**TASK**
Reproduce the records exactly.

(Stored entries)

Content starts

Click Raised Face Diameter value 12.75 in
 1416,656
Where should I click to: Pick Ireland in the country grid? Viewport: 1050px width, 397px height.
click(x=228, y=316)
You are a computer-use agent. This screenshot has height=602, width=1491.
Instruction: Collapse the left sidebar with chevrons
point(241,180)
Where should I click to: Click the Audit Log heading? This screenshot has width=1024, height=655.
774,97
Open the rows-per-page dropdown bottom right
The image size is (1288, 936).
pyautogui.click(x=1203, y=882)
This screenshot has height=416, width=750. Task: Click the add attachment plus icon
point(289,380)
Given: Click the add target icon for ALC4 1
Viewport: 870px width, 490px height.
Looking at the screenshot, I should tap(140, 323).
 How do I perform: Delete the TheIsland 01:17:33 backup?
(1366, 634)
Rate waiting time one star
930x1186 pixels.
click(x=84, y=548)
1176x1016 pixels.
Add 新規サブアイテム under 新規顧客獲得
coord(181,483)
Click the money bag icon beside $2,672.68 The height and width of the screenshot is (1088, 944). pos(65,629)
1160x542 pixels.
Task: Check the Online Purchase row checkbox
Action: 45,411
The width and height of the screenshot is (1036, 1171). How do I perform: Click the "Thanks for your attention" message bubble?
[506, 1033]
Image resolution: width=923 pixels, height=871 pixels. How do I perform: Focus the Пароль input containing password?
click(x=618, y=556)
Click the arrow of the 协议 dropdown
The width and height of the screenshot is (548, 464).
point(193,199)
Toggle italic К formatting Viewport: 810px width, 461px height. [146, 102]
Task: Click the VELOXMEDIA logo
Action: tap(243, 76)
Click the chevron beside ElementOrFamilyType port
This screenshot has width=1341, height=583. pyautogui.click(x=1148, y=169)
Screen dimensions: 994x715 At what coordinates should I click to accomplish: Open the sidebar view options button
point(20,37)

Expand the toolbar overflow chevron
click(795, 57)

Content ends

**RESPONSE BELOW**
Click Raised Face Diameter value 12.75 in
 1416,656
Where should I click to: Pick Ireland in the country grid? Viewport: 1050px width, 397px height.
click(x=228, y=316)
You are a computer-use agent. This screenshot has height=602, width=1491.
Instruction: Collapse the left sidebar with chevrons
point(241,180)
Where should I click to: Click the Audit Log heading? This screenshot has width=1024, height=655.
774,97
Open the rows-per-page dropdown bottom right
The image size is (1288, 936).
pyautogui.click(x=1203, y=882)
This screenshot has height=416, width=750. Task: Click the add attachment plus icon
point(289,380)
Given: Click the add target icon for ALC4 1
Viewport: 870px width, 490px height.
Looking at the screenshot, I should tap(140, 323).
 How do I perform: Delete the TheIsland 01:17:33 backup?
(1366, 634)
Rate waiting time one star
930x1186 pixels.
click(x=84, y=548)
1176x1016 pixels.
Add 新規サブアイテム under 新規顧客獲得
coord(181,483)
Click the money bag icon beside $2,672.68 The height and width of the screenshot is (1088, 944). pos(65,629)
1160x542 pixels.
Task: Check the Online Purchase row checkbox
Action: 45,411
The width and height of the screenshot is (1036, 1171). How do I perform: Click the "Thanks for your attention" message bubble?
[506, 1033]
Image resolution: width=923 pixels, height=871 pixels. How do I perform: Focus the Пароль input containing password?
click(x=618, y=556)
Click the arrow of the 协议 dropdown
The width and height of the screenshot is (548, 464).
point(193,199)
Toggle italic К formatting Viewport: 810px width, 461px height. [146, 102]
Task: Click the VELOXMEDIA logo
Action: tap(243, 76)
Click the chevron beside ElementOrFamilyType port
This screenshot has width=1341, height=583. pyautogui.click(x=1148, y=169)
Screen dimensions: 994x715 At what coordinates should I click to accomplish: Open the sidebar view options button
point(20,37)

Expand the toolbar overflow chevron
click(795, 57)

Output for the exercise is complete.